What Actually Matters
Instead of comparing your dog to internet dogs, compare your dog to your dog. The only meaningful benchmark is your own dog's wellbeing over time. Ask yourself:
- Is my dog eating consistently?
- Is my dog drinking a normal amount of water?
- Does my dog still show interest in activities they enjoy?
- Is my dog maintaining a healthy weight?
- Is my dog's pain well managed?
- Does my dog seek out affection and interaction?
- Is my dog sleeping comfortably?
If you're answering yes to most of these, your dog is doing well. Regardless of what anyone else's dog looks like on Instagram.
The Accounts Worth Following
Not all pet social media is toxic. Some accounts are genuinely helpful. The ones worth your time tend to share:
- Honest portrayals of aging. Accounts that show the bad days alongside the good days. The messy alongside the photogenic.
- Evidence based information. Accounts run by veterinarians, veterinary nutritionists, or rehabilitation specialists who share actual science rather than product placements.
- Community and support. Accounts and groups focused on senior dog parenthood that create space for real conversation, not performance.
- Realistic expectations. Content that normalizes the reality of aging dogs rather than presenting an aspirational fantasy.
Unfollow anything that consistently makes you feel guilty about your dog's health. That's not information. That's emotional damage.
What Josie Actually Needs
Josie doesn't know about Instagram. She doesn't know that a golden retriever in Colorado looks more majestic than she does. She doesn't compare herself to anyone. She wakes up, she eats her food with her daily LongTails mixed in, she goes on her short walk, she naps in the sun, she sits on my lap in the evening, and she seems deeply, fundamentally content.
That contentment isn't performative. It isn't curated. It's real. And it's the only metric that matters.
My job isn't to make Josie look like an Instagram dog. My job is to keep her comfortable, healthy, and happy within the reality of who she is: a 13 year old mixed breed with a benign lump, a patchy coat, and a heart so full of love that she presses herself against me every chance she gets.

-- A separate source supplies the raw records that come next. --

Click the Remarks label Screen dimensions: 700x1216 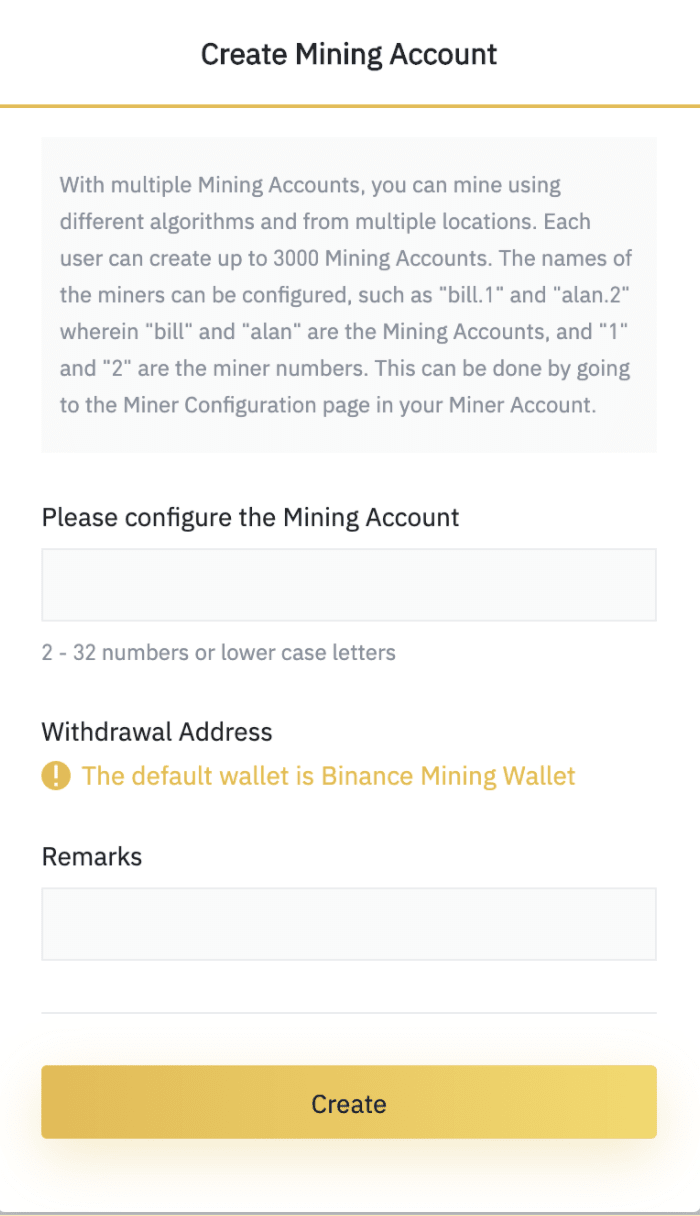(x=92, y=857)
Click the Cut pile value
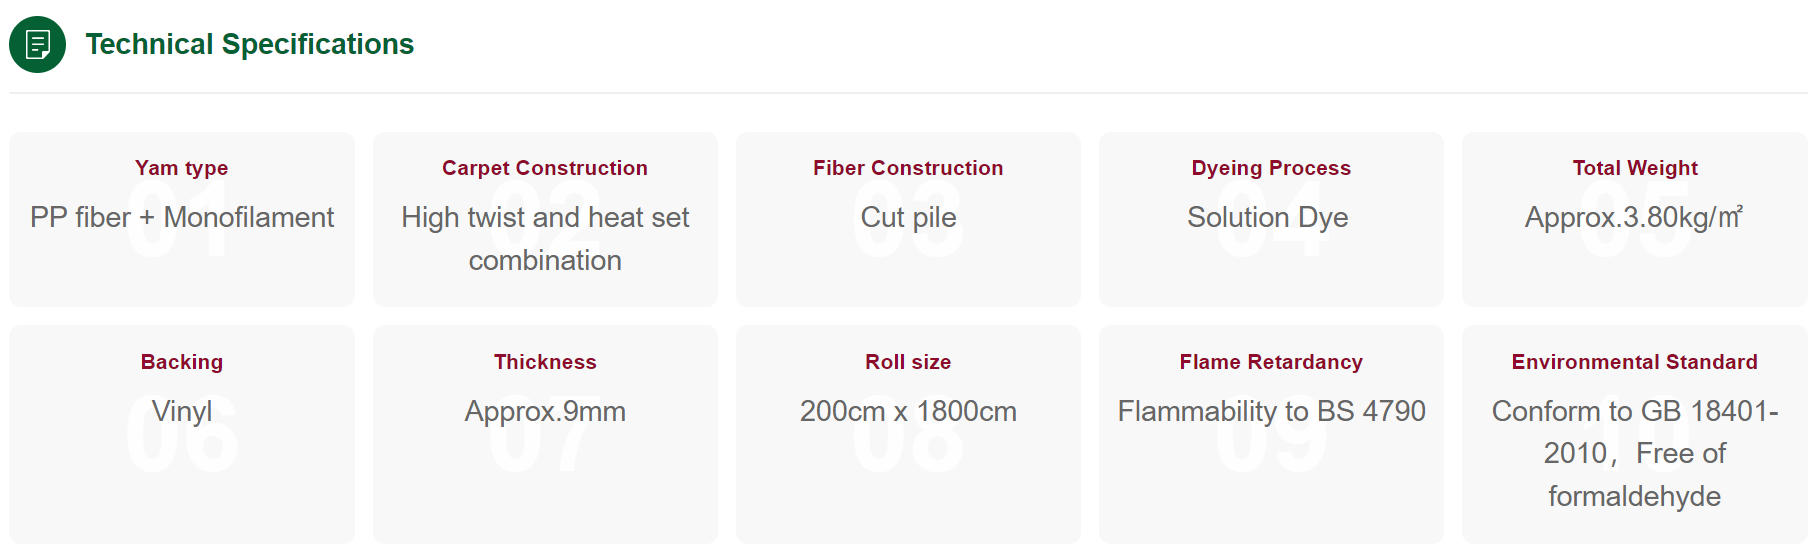The width and height of the screenshot is (1820, 555). click(908, 217)
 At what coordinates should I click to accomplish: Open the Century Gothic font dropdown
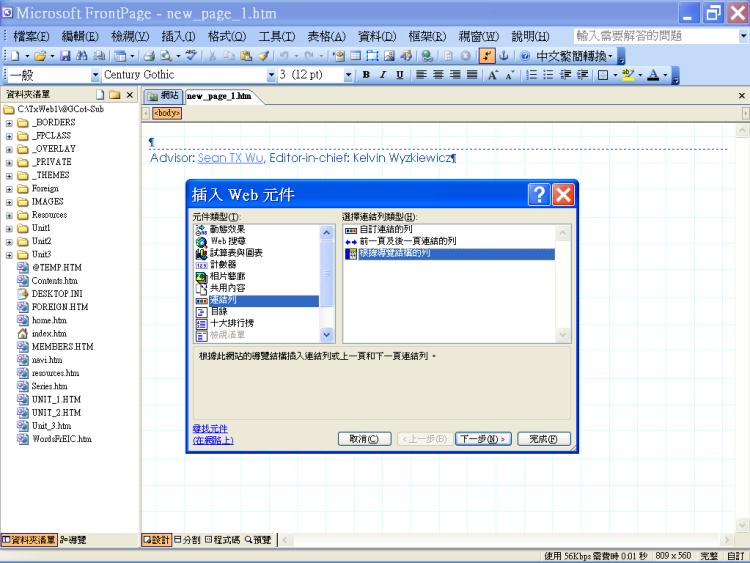(x=270, y=75)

That's not a failure. That's a whole, beautiful, well loved life. And if it doesn't photograph well, that's Instagram's problem, not mine.
A Challenge
Next time you catch yourself comparing your dog's health or appearance to a dog on social media, try this: put the phone down. Look at your actual dog. Touch them. Notice their breathing. Feel the warmth of their body. Watch their tail move (even if it's just a little twitch) when they notice you looking at them.
That's real. That's yours. And it's worth more than every perfectly lit, beautifully filtered photo on the entire internet.